In super longevity, I mean, we haven't yet cured aging. We haven't yet cured death. Certainly there's very interesting progress all around. I mean, CRISPR and gene editing can be an incredible tool. And I mean, right now, stem cells could potentially prolong life a lot. Like if you got stem cell injections of just stem cells for every tissue of your body injected into every tissue, and you can just have replacement of your old cells with new cells produced by those stem cells, I mean, that could be highly impactful at prolonging life.
Now we just need slightly better technology for having them grow, right? So using machine learning to guide procedures for stem cell differentiation and trans differentiation, it's kind of nitty gritty, but I mean, that's quite interesting. So I think there's a lot of different things being done to help with prolongation of human life, but we could do a lot better.
So for example, the extracellular matrix, which is the bunch of proteins in between the cells in your body, they get stiffer and stiffer as you get older. And the extracellular matrix transmits information both electrically, mechanically, and to some extent biophotonically. So there's all this transmission through the parts of the body, but the stiffer the extracellular matrix gets, the less the transmission happens, which makes your body get worse coordinated between the different organs as you get older.
So my friend Christian Schaffmeister at my alumnus organization, my alma mater, the great Temple University, Christian Schaffmeister has a potential solution to this, where he has these novel molecules called spiral ligamers, which are like polymers that are not organic. They're specially designed polymers so that you can algorithmically predict exactly how they'll fold very simply.
So he designed the molecular scissors that have spiral ligamers that you could eat and then cut through all the glucosamine and other cross-linked proteins in your extracellular matrix, right? But to make that technology really work and be mature is several years of work. As far as I know, no one's funding it at the moment.
So there's so many different ways that technology could be used to prolong longevity. What we really need, we need an integrated database of all biological knowledge about human beings and model organisms, like hopefully a massively distributed open-cog bioatom space, but it can exist in other forms too. We need that data to be opened up in a suitably privacy-protecting way.
We need massive funding into machine learning, AGI, proto-AGI, statistical research aimed at solving biology, both molecular biology and human biology, based on this massive, massive dataset, right? And then we need regulators not to stop people from trying radical therapies on themselves if they so wish to, as well as better cloud-based platforms for automated experimentation on microorganisms, flies and mice and so forth.
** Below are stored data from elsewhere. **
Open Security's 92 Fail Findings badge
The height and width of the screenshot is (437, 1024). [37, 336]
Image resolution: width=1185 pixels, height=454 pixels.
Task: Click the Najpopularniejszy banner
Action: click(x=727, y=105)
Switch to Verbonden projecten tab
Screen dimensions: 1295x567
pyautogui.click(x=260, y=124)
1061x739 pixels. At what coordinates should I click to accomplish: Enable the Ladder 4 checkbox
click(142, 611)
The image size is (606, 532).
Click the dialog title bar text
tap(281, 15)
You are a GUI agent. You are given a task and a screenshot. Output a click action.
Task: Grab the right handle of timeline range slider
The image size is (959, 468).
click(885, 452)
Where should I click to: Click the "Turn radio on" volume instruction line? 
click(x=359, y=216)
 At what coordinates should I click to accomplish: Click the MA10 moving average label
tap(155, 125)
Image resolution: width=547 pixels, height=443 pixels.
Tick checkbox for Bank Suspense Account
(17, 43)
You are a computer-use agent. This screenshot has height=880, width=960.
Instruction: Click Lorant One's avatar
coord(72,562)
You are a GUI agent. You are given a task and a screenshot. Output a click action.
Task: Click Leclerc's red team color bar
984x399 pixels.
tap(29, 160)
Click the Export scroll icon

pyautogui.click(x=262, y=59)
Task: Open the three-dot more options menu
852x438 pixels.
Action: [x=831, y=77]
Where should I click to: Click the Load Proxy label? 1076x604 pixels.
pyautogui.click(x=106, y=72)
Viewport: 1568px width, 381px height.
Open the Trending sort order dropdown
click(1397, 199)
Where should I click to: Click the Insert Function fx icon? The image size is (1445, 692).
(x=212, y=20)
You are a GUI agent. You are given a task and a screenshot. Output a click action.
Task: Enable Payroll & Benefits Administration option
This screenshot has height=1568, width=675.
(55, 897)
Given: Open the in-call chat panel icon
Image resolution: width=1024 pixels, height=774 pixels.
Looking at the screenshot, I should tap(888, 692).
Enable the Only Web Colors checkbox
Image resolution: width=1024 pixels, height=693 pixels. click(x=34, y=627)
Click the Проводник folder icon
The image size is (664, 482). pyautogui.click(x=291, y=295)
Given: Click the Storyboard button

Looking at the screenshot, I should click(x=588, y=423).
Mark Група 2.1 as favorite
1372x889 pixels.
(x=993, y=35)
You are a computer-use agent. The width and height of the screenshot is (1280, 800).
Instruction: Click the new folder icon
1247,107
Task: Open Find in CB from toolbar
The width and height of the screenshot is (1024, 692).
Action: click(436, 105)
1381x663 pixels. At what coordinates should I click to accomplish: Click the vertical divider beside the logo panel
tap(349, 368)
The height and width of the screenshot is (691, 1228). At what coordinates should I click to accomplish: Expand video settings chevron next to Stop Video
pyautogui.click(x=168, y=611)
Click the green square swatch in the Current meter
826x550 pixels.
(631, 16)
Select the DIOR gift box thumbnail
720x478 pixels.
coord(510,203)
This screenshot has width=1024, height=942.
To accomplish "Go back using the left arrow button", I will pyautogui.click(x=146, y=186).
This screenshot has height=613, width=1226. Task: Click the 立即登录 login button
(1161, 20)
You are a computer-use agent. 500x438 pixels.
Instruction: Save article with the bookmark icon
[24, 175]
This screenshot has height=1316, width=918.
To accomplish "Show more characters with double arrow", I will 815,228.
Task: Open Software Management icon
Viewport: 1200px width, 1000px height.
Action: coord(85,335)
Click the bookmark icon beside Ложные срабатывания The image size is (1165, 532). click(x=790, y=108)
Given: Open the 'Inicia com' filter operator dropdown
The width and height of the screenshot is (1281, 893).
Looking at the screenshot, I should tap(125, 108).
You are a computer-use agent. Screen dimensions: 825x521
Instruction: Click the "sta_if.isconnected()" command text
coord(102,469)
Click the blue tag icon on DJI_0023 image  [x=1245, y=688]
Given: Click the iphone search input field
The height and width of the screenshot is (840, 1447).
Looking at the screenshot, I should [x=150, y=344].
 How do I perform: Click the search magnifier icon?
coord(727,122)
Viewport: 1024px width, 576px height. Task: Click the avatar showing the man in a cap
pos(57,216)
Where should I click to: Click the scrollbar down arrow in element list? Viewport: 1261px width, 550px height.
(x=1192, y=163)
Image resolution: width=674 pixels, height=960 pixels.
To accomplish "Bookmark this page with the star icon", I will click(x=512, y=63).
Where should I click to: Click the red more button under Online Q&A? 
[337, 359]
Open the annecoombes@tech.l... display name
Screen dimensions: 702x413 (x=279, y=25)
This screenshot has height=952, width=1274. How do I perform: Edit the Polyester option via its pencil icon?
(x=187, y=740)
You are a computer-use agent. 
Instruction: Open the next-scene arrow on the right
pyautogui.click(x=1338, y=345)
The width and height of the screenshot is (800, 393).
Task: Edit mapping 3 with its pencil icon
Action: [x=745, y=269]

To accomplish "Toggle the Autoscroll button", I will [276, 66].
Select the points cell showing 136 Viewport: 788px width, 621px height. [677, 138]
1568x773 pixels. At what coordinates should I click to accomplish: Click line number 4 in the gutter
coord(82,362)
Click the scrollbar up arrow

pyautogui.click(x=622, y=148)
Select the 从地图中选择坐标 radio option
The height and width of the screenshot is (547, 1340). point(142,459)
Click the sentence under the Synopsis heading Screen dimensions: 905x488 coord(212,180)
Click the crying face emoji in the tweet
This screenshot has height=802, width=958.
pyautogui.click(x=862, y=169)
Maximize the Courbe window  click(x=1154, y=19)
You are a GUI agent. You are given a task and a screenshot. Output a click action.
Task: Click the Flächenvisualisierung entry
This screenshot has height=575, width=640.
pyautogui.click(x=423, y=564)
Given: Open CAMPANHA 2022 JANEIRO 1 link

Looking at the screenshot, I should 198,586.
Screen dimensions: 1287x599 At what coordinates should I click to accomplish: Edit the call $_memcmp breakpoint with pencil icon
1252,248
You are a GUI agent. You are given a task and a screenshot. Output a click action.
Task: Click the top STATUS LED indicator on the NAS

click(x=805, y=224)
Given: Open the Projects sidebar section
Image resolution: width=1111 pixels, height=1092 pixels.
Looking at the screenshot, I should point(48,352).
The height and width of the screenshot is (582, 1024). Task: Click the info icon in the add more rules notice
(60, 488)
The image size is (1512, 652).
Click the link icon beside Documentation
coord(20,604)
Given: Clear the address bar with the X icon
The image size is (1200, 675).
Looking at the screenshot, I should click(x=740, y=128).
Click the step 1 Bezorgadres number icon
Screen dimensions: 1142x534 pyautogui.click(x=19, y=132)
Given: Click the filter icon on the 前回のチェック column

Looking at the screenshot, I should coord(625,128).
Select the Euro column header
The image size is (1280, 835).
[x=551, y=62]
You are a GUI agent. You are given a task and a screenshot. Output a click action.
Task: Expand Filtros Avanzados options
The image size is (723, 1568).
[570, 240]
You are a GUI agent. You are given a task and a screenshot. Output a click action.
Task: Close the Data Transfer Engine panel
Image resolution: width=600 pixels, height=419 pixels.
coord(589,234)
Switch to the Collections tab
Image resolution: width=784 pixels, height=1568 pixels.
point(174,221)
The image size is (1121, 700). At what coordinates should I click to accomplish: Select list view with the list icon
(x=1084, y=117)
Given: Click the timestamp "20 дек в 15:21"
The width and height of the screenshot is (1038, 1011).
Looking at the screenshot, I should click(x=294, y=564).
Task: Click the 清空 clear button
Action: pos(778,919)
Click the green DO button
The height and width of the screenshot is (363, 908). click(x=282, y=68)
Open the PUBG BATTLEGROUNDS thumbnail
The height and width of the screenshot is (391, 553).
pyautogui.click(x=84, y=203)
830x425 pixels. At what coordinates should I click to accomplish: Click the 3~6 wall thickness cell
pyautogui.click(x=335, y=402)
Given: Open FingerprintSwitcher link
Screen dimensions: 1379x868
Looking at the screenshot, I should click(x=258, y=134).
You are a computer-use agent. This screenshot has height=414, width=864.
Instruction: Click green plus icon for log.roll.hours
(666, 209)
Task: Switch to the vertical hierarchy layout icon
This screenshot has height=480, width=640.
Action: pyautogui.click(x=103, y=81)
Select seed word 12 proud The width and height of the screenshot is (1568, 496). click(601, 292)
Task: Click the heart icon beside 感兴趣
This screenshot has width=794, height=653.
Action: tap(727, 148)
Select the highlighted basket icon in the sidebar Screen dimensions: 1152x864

We could do all this. You look, after the last financial crisis, Obama, who I generally like pretty well, but he gave $4 trillion to large banks and insurance companies. Now in this COVID crisis, trillions are being spent to help everyday people and small businesses. In the end, we'll probably will find many more trillions are being given to large banks and insurance companies anyway.
Could the world put $10 trillion into making a massive holistic bio-AI and bio-simulation and experimental biology infrastructure? We could. We could put $10 trillion into that without even screwing us up too badly, just as in the end COVID and the last financial crisis won't screw up the world economy so badly.
We're not putting $10 trillion into that. Instead, all this research is siloed inside a few big companies and government agencies. Most of the data that comes from our individual bodies, personally, that could feed this AI to solve aging and death, most of that data is sitting in some hospital's database doing nothing.